### TASK TO COMPLETE
Repeat the lines from the one containing "Task: Click the name cell Anna" through the one containing "pos(336,392)", swapping "dropdown" for "menu" and leaving everything else as it is. Give only those lines.

### PROVIDED DATA
==========
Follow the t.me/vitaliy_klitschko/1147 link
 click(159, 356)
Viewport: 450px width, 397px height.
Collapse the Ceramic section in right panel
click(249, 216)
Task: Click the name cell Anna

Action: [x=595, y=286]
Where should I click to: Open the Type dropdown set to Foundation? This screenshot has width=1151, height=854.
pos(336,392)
==========
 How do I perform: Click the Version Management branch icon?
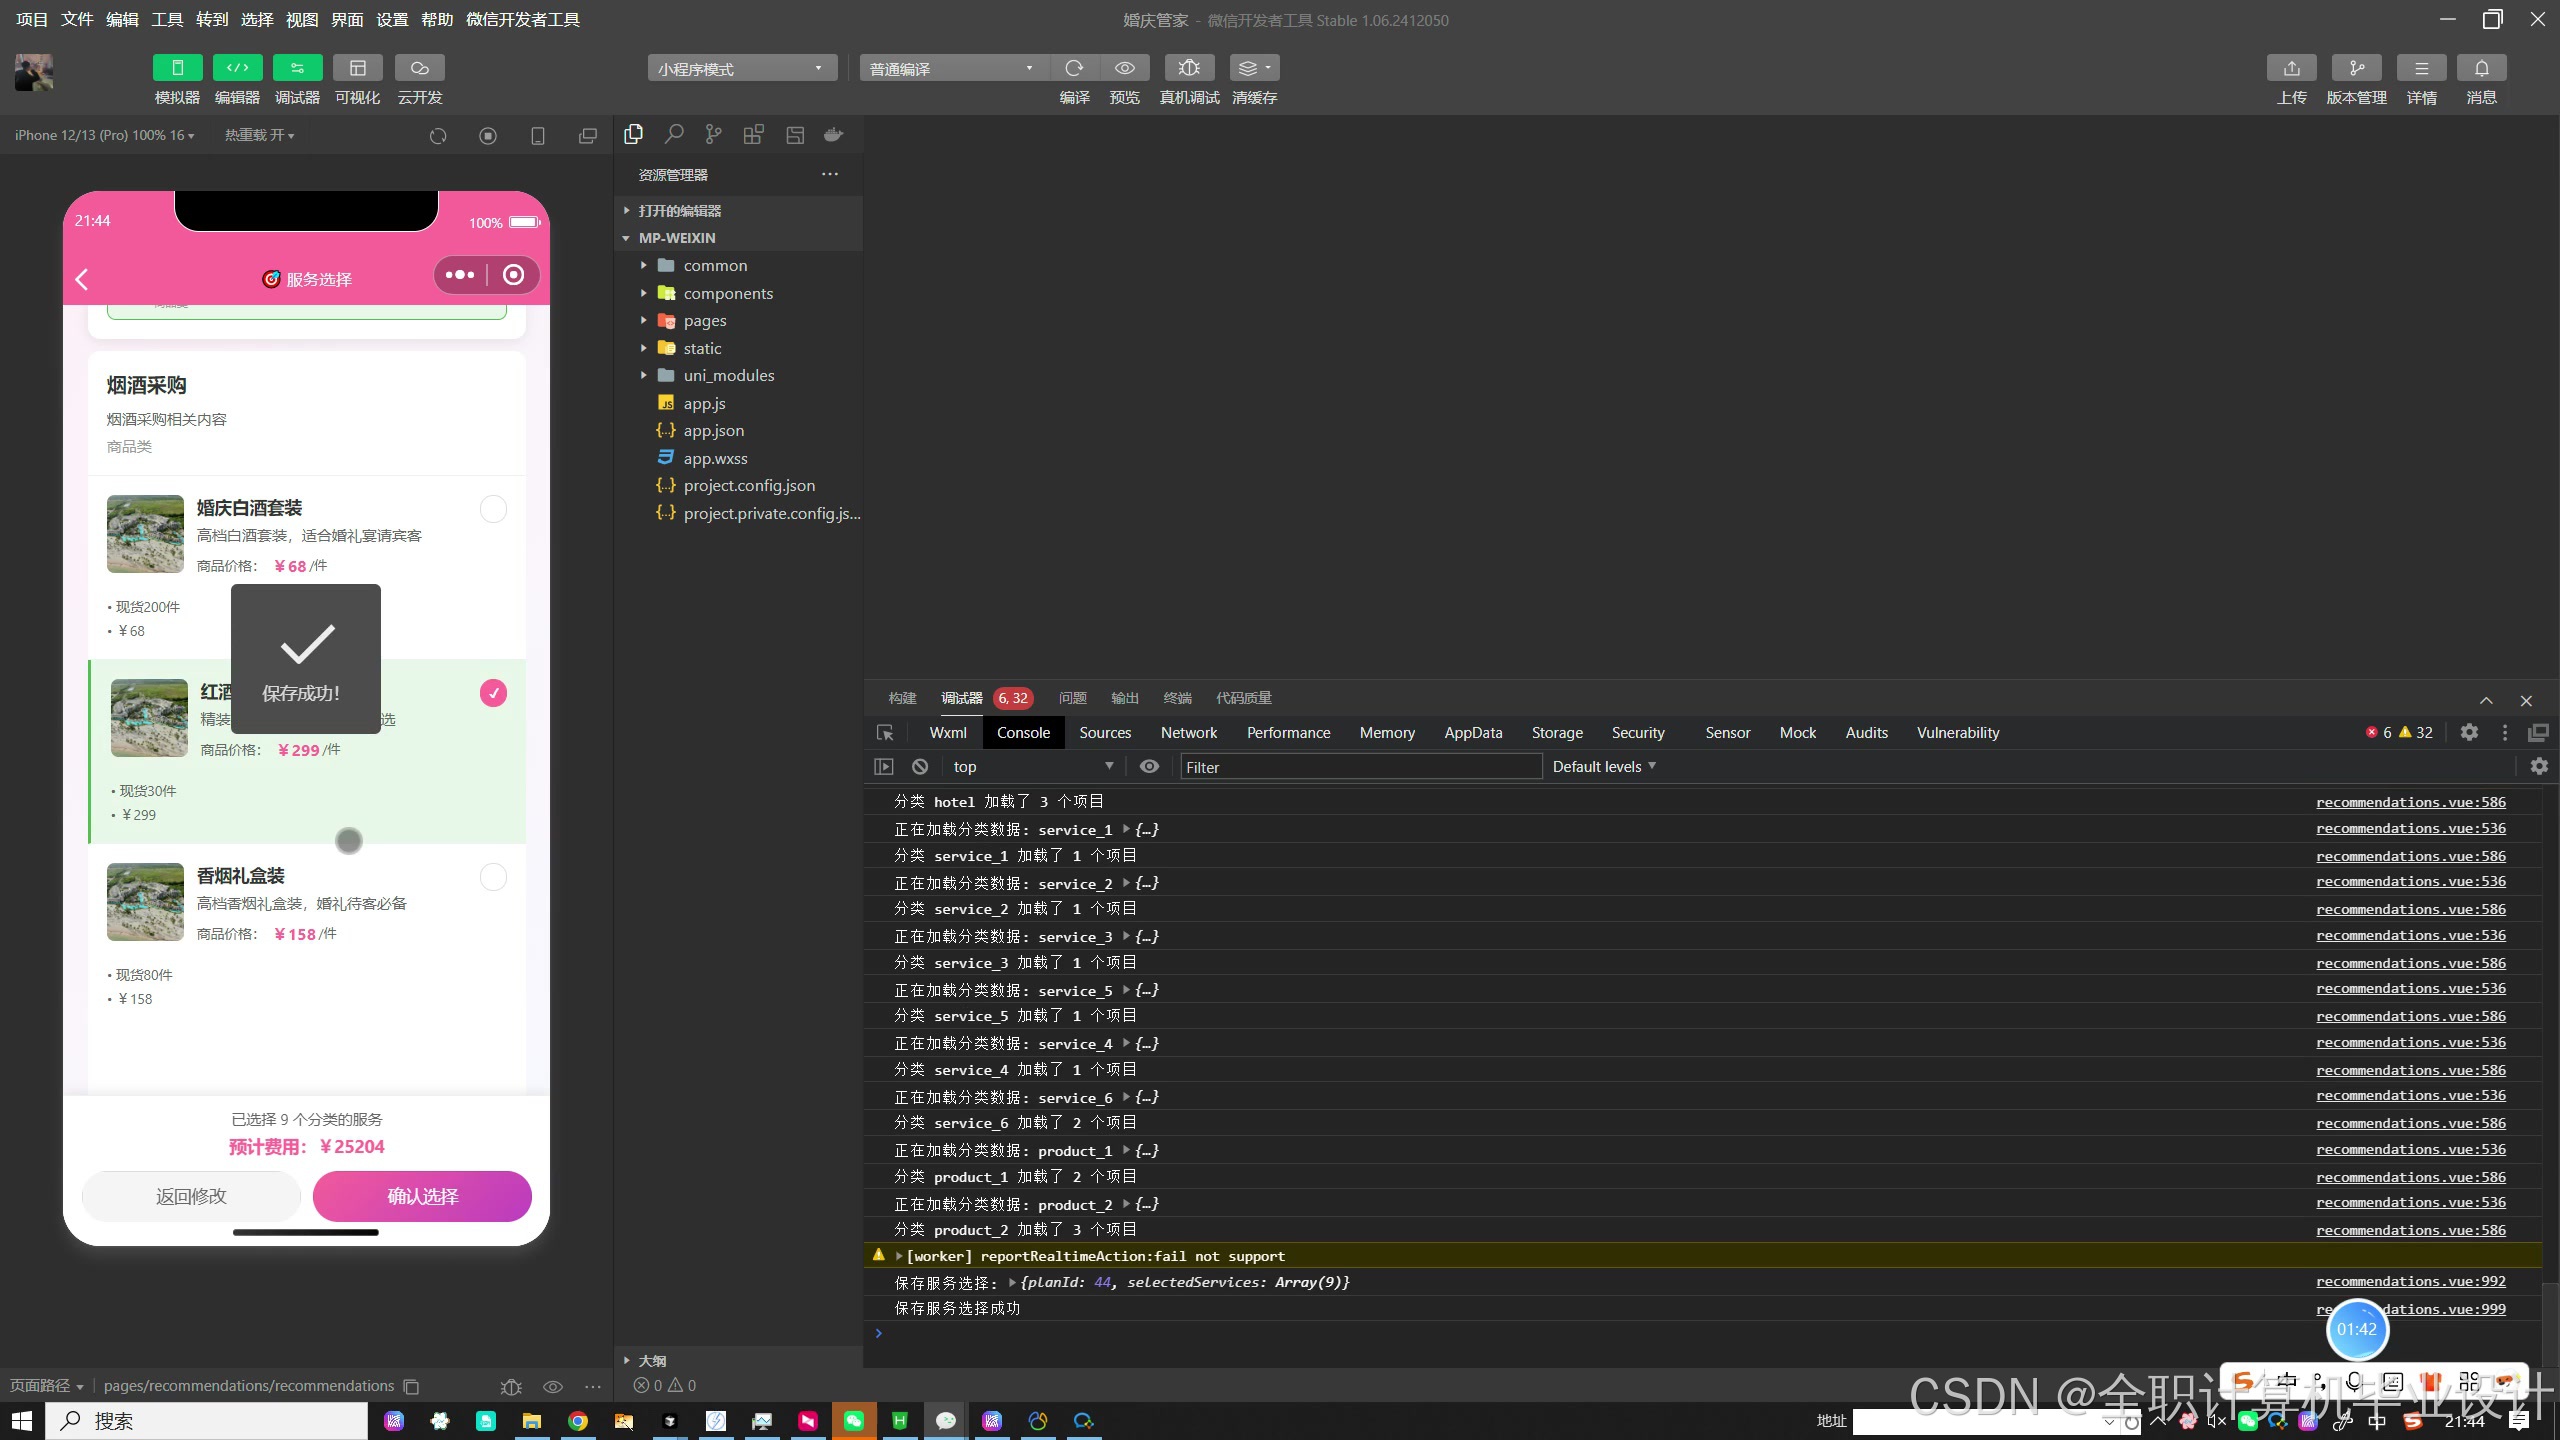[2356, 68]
==========
### EXPECTED OUTPUT
Task: Click the name cell Anna

Action: [x=595, y=286]
Where should I click to: Open the Type menu set to Foundation? This screenshot has width=1151, height=854.
pos(336,392)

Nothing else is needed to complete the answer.